Dans le quartier noble, séparé de la glébeuse populace par une épaisse muraille, doublée, à ce moment là, d'un fossé profond et d'une ceinture de gardes pour éviter que les gueux, effrayés par l'incendie, n'essaient de s'y infiltrer pour y trouver un refuge bien illusoire, l'existence suit son court tranquille. En premières loges, les mains posées aux deux extrémités d'un créneau, Carlyle observe le spectacle en connaisseur.
- Lamentable. Ils ne savent pas s'organiser. C'est pathétique. Enonce-t-il platement. Et je ne te félicite pas non plus, ma chère Eva.
- Je suis à l'heure, Carlyle. A l'heure, et avec ce que tu avais demandé. Répond-elle.
- Oh, mais cela, je n'en doutais pas. Tu es mortellement efficace, ma douce amie. Le problème, vois-tu, c'est que... Un incendie... En plein jour... Cela... Il cherche ses mots un instants. Cela témoigne d'un cruel et flagrant manque d'esthétisme... Est-ce un hasard si je m'arrange toujours pour les faire arriver de nuit. Au crépuscule ou à l'aube, de préférence, où chef-d'oeuvres sans pareils, ils s'élèvent dans le ciel et se confondent avec les flammes du jour naissant ou mourant ? Mais... Il secoue la tête, visiblement défait. En plein jour... C'est affreux...
- Je n'ai pas ton talent pour avancer mes pions aux moments adéquats, sans doute.
- Qu'importe, tu en as tant d'autre que celui-la ne t'es pas nécessaire. Et puis, après tout... Il tapote doucement sur le grimoire épais ouvert sur le créneau, entre ses mains. Je ne puis rien te reprocher. Si tu n'avais pas musé un peu partout, et par hasard découvert cette copie en court des minutes de la confrérie, nous n'aurions pas gagné de précieuses informations. Surtout qu'elles concernent la période actuelle. Songeur, il les regarde un instant. Oui, grâce à cela, je vais être en mesure de prévoir leurs prochains mouvements. C'est une chance, Eva, qui tu sois si belle.
- Une chance ? Vraiment ?
- Pour toi, oui. Sourit-il en l'embrassant doucement. Mais pour moi, il n'aurait pu en être autrement.
- Manipulateur. Elle le pousse violemment contre le créneau, et s'attache autour de lui.
- Je le revendique clairement, charmante jeune fille.
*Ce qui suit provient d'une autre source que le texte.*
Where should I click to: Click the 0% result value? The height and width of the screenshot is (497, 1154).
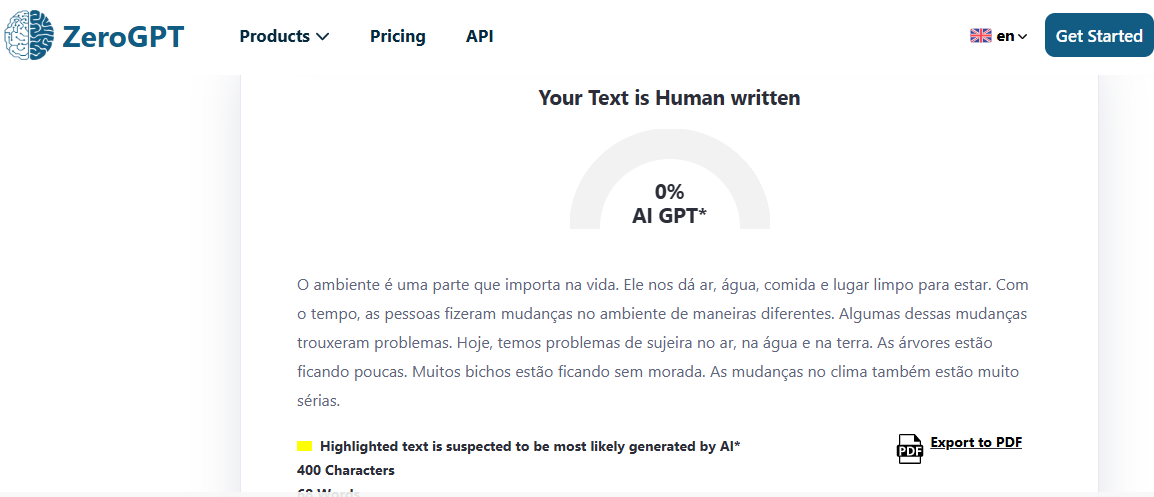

D'une main preste, il écarte le grimoire, et plonge ses yeux dans ceux d'Eva, tandis que leurs mains s'envolent en un rituel réprouvé en public par la morale, mais, que foutre ? La ville est à eux.
Carlyle | 11/04/07 12:49
Suite de :
Monologue oublié : [Lien HTTP]
Fragments épars : [Lien HTTP]
Séance inamicale : [Lien HTTP]
Eva : [Lien HTTP]
Il reste sans doute pas mal de fautes un peu partout, mais j'ai peu relu.
Mamba La Vengeresse | 11/04/07 13:39
Excellent !! Toujours aussi prenant et intriguant !
Vivement la suite.
Cerbère | 27/05/07 15:03
j'ai, avec le retard, décidé de lire la suite de texte. Après des premiers textes vraiment bon, prenant et laissant sur la fin, en voilà un décevant. On a du mal à se mettre dedans, par la compliquation des phrases qui rend le texte trop lourd, vite lassant et puis quand on arrive à plonger dedans voilà qu'il devient trop simple, limite baclé.
Enfin, il faut toujours une erreur parmi la perfection.